**EXERCISE OBJECTIVE:** Reproduce the lines from the line with "The image size is (1498, 560)." to the line with "Viewport: 400px width, 397px", swapping "counter" for "indicator" and keeping everything else unchanged.

== EXCERPTED DATA ==

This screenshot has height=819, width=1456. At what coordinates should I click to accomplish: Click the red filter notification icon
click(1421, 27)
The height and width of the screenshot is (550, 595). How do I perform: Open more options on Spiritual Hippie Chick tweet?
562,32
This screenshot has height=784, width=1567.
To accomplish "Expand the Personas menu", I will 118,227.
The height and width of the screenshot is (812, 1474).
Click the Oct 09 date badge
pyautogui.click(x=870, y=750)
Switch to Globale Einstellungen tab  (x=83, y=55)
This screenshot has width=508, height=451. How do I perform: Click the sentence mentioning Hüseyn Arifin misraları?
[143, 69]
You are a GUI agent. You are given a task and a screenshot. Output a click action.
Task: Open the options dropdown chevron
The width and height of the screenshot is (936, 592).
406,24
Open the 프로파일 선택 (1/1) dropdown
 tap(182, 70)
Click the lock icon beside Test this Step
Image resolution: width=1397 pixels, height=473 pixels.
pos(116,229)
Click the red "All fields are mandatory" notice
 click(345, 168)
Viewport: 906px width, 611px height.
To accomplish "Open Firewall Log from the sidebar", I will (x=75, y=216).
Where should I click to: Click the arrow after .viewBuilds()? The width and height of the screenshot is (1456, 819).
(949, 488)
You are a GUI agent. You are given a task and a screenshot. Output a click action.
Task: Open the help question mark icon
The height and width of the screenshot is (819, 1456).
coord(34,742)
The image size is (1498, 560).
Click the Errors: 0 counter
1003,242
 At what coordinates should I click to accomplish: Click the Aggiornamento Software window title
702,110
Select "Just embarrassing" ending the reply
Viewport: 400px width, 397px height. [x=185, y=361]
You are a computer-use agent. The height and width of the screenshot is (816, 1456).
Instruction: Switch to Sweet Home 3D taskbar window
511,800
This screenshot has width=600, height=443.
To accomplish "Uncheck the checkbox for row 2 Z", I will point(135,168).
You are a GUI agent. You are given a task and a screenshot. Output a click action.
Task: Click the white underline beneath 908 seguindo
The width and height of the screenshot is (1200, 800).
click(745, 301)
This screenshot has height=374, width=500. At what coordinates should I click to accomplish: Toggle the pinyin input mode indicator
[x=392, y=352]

===

**COMPLETED TASK:**
The image size is (1498, 560).
Click the Errors: 0 indicator
1003,242
 At what coordinates should I click to accomplish: Click the Aggiornamento Software window title
702,110
Select "Just embarrassing" ending the reply
Viewport: 400px width, 397px height. [x=185, y=361]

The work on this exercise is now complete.